Architecture overview
disrobe is a workspace of focused Rust crates orchestrated by one CLI. Every recovery flows through the same shape: bytes in, a chain of passes that each transform the artifact up the IR ladder, an optional .dr envelope for content-addressed caching, and a final emit.
The shape of a recovery
┌──────────────────────────────────────────────┐
input bytes ──> │ detect ──> pass 1 ──> pass 2 ──> ... │ ──> recovered artifact
└──────────────────────────────────────────────┘
│ │ │
│ │ └─ each pass: raw -> disasm -> mir -> hir -> surface
│ └─ capability resolver gates what can run next
└─ chain runner records chain.json + stage mirrors + recovery.json
Crate map
The workspace splits into a small set of shared cores and one crate per ecosystem pass:
| Crate | Role |
|---|---|
disrobe-core | Shared types: error codes (DR-<DOMAIN>-<NNNN>), progress, confidence tiers, secret/credential scanning, cyclomatic metrics. |
disrobe-ir | The five-rung IR ladder, the .dr envelope (rkyv hot + postcard cold + BLAKE3 root), transcoders, capability descriptors. |
disrobe-binfmt | Container, archive, filesystem, and firmware layer (98 formats detected, 98 extracted in-tree, plus a recursive carve-everything engine) with shared zip-slip and decompression-bomb quota machinery. |
disrobe-llm-metadata | The --llm sidecar: 18 categories, 4 packs, AGENTS.md / SKILL.md brief generation. |
disrobe-mcp | The rmcp Model Context Protocol companion wired to disrobe serve --mcp. |
disrobe-py-marshal | CPython marshal reader: code objects across 1.0-3.15. |
disrobe-pass-* | One crate per ecosystem (py-decompile, py-disasm, py-deob, pyarmor, pyinstaller, pyfreeze, nuitka, js-deob, wasm-deob, jvm, dotnet, native, go, lua, php, ruby, beam, pickle, swift-objc, as3, mobile, sourcedefender). The native pass adds the iced-backed disassembler, symbol-independent function discovery, call graph and basic-block CFG, instruction re-encode/relocate, C++ RTTI/vtable recovery, and emulation-driven string recovery. |
disrobe-query | Queryable-IR layer over the disassembled native code: functions, calls-to, xrefs, string-decoders, complexity, capability sites, behind disrobe query. |
disrobe-capabilities | Capability rule engine over the queryable IR, mapping matched behaviors to MITRE ATT&CK and MBC, behind disrobe capabilities. |
disrobe-cli | The disrobe binary: argument parsing, output formats, the chain runner, the daemon. |
disrobe-validator | Walks a corpus and validates every fixture round-trips, used in CI. |
The Pass trait
Every pass implements one trait. A pass takes a .dr envelope at some rung, does its work, and returns an envelope one or more rungs higher, declaring which capabilities it requires on the way in and which it produces on the way out. Because every pass speaks the same envelope dialect, the chain runner can compose any pass with any other as long as the capability resolver is satisfied. This is what lets PyInstaller -> PyArmor -> .pyc decompile work as a single disrobe auto invocation rather than three hand-wired steps.

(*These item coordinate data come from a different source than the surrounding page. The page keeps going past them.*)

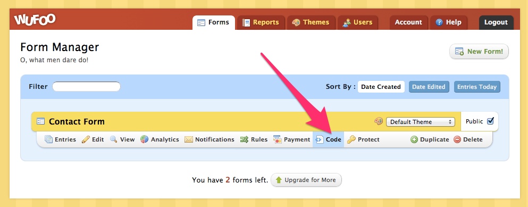Open View with the magnifier icon
The width and height of the screenshot is (528, 207).
[113, 139]
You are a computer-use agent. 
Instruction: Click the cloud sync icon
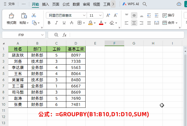[x=179, y=4]
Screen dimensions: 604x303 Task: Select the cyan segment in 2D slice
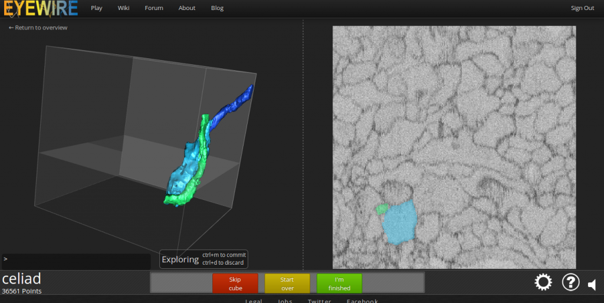[399, 223]
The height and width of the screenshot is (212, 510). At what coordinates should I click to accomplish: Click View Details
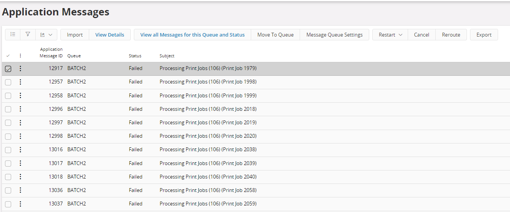point(110,35)

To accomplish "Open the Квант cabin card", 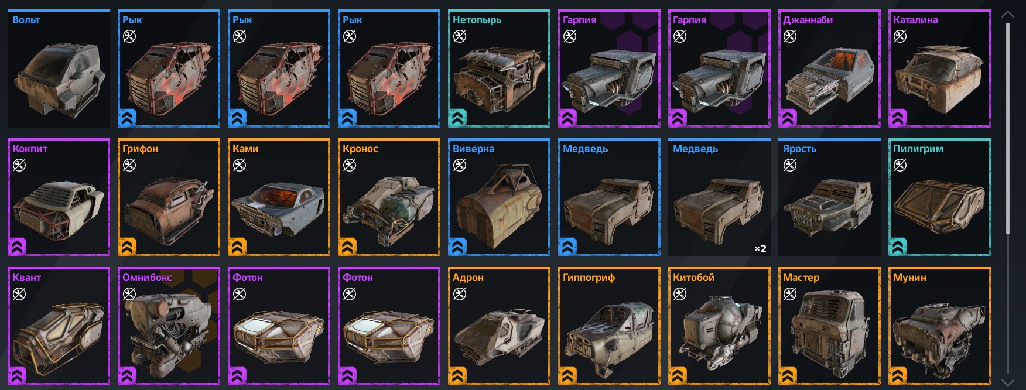I will (59, 326).
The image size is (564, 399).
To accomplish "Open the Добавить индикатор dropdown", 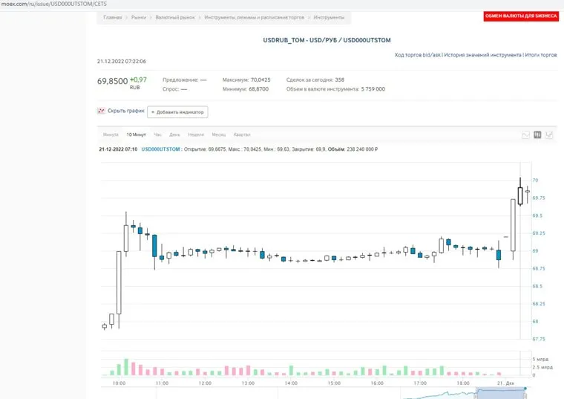I will tap(177, 111).
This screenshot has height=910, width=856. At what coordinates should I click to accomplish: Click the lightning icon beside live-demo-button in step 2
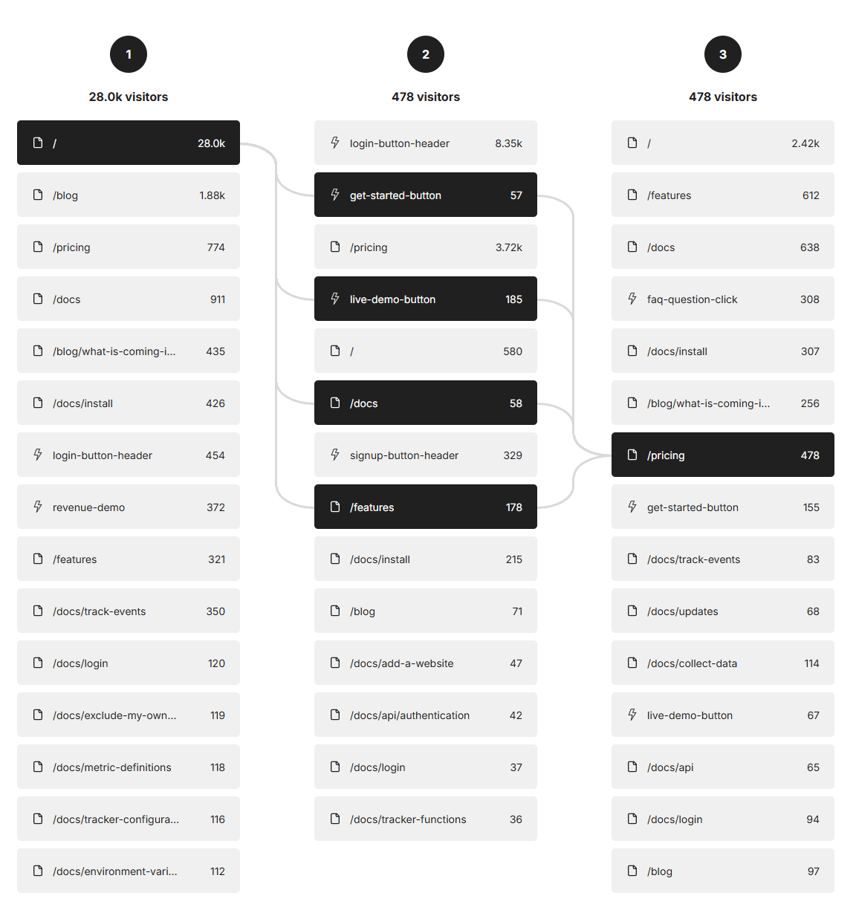[335, 299]
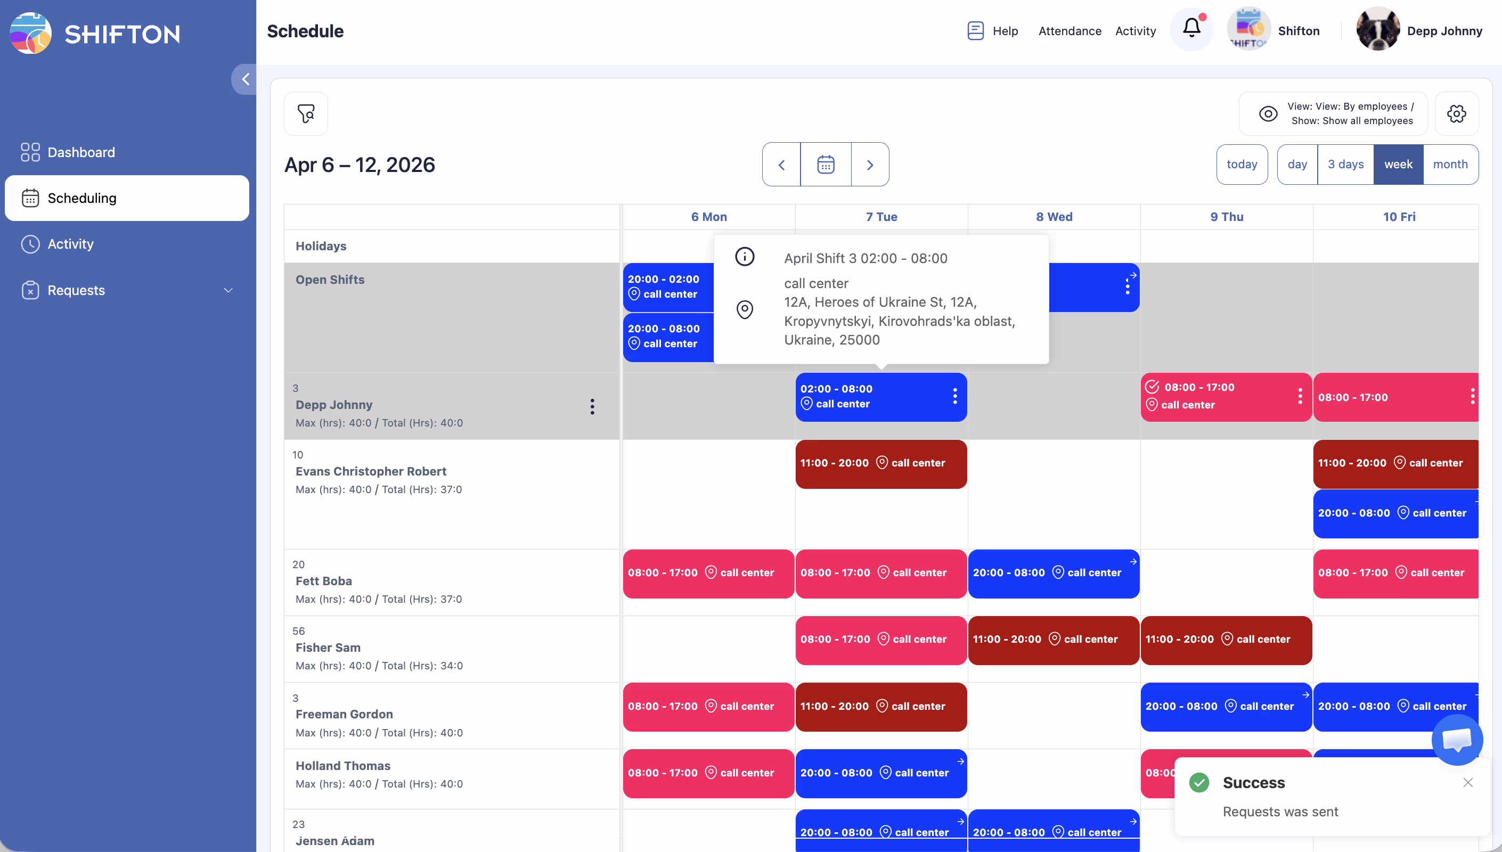1502x852 pixels.
Task: Open options on Tuesday 02:00 - 08:00 shift
Action: [x=954, y=397]
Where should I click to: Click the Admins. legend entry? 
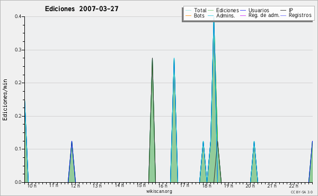point(222,15)
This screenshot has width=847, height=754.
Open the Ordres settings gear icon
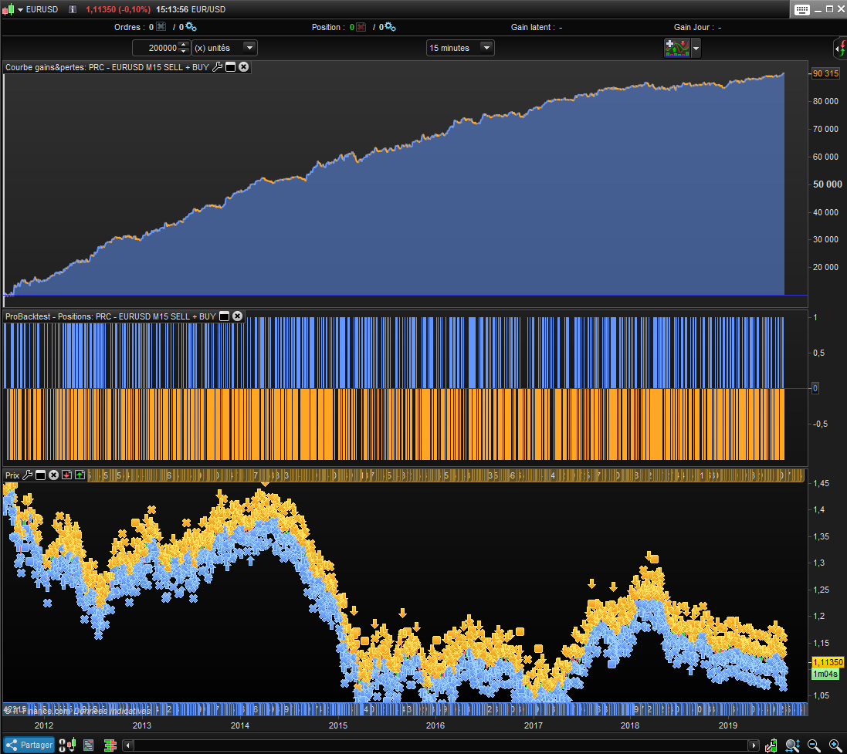191,27
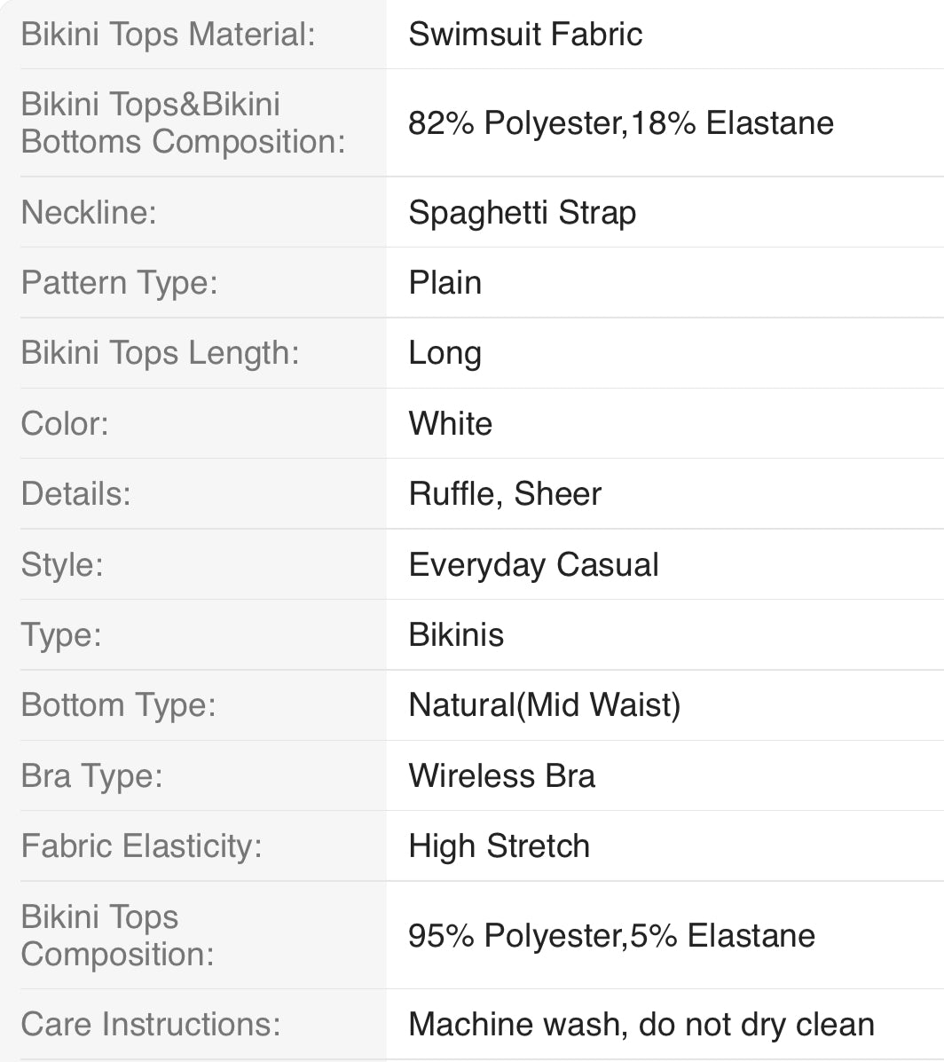Select the Bikini Tops Length label

point(160,353)
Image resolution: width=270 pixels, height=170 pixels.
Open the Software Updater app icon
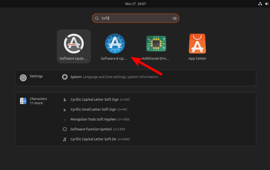(x=74, y=44)
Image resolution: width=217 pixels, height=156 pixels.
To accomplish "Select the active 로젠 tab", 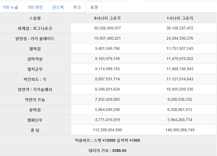I will (94, 7).
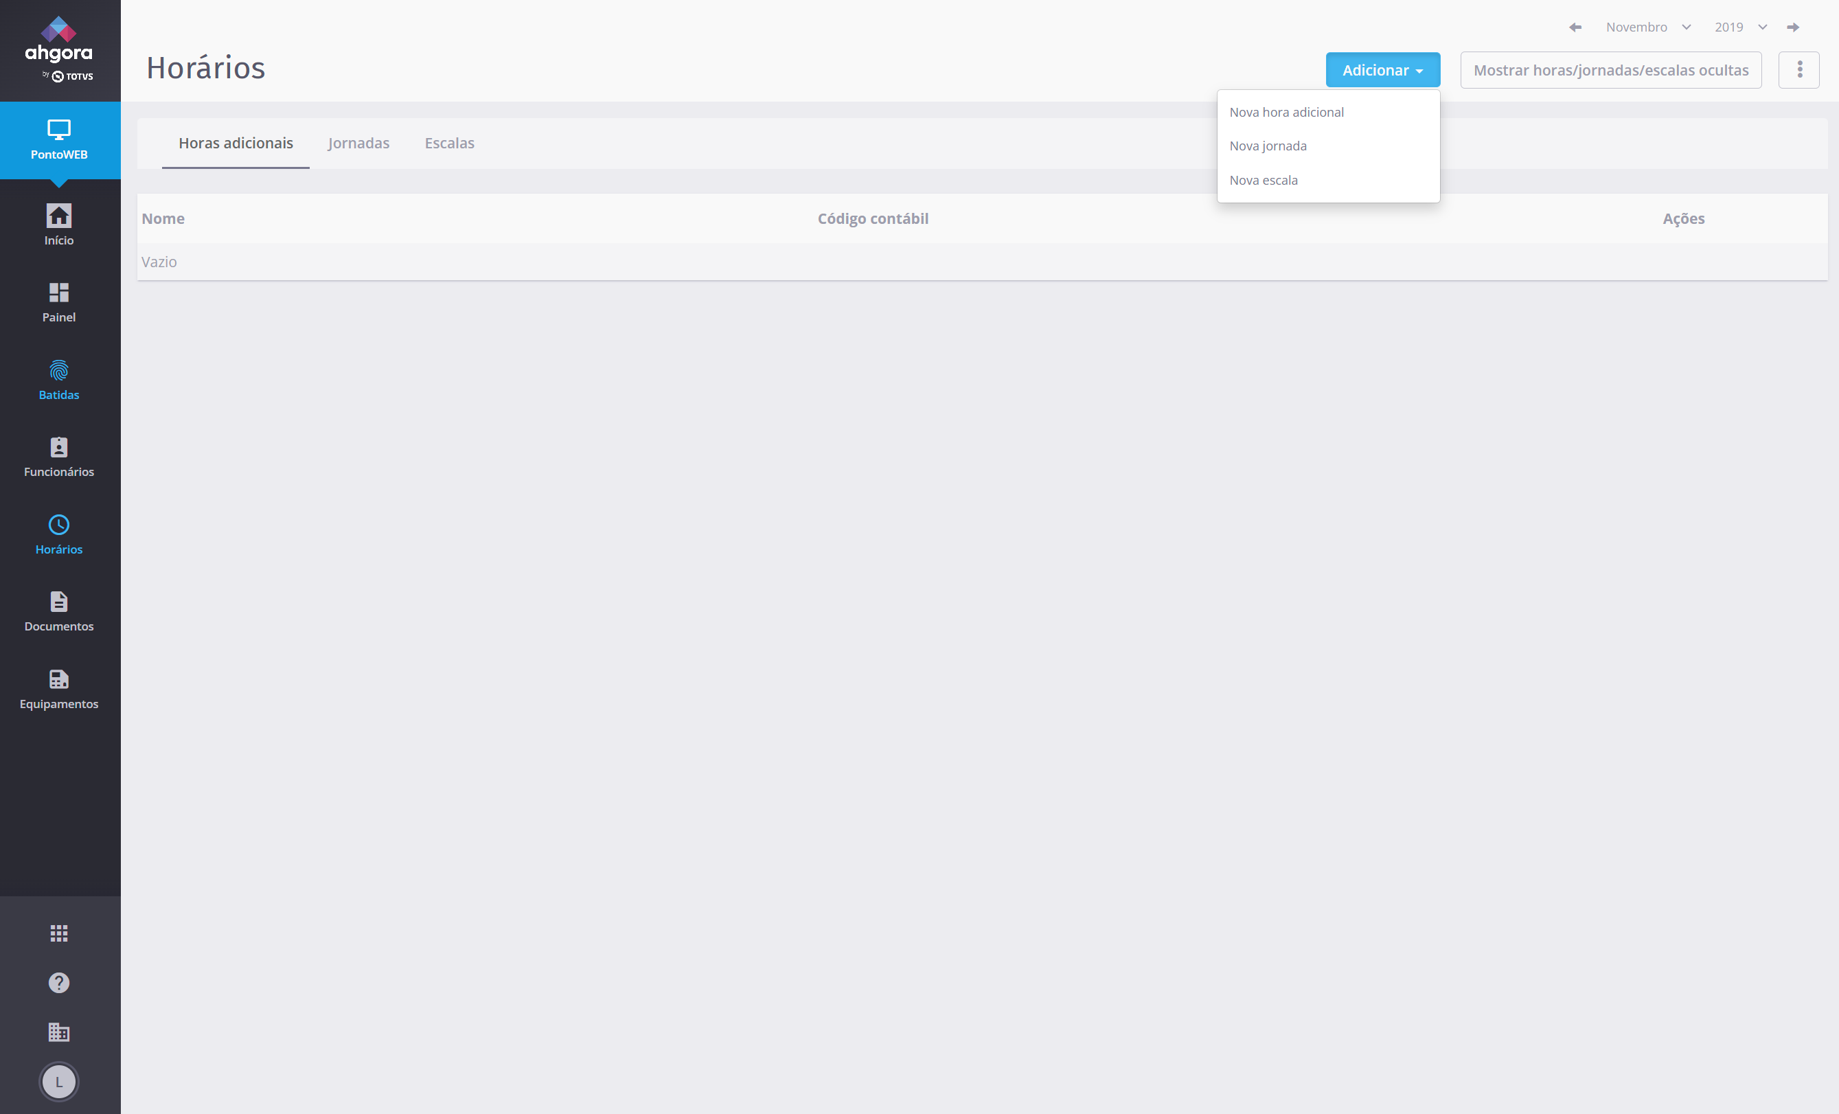Go to previous month with left arrow

[x=1575, y=28]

Each pass also exposes a standardized set of emits (source, disasm, ast, cfg, ir, manifest, sourcemap, symbols, strings, imports, signatures, report). A pass that cannot produce a given emit writes an explicit applicable: false stub with the DR-IR-NotApplicable code rather than silently dropping it.
The four pillars
The rest of this section expands each pillar:
- The five-rung IR ladder: the common intermediate representation every artifact climbs.
- Passes and the capability model: how passes declare and resolve what they need.
- The chain runner: auto-detection, stage mirrors, depth and cycle caps.
- The
.drenvelope: the content-addressed wire format that makes caching deterministic.
Determinism is a design constraint, not a feature
The entire architecture exists to make output reproducible. There is no model in the decompile path. RNG-backed backends take an explicit --seed. Timing tokens are scrubbed from golden outputs so that two runs hash identically. The .dr envelope is content-addressed (BLAKE3) rather than timestamp-addressed, so a cache hit is provably the same bytes. This is what makes disrobe output usable as a forensic baseline and as a disrobe diff input across versions.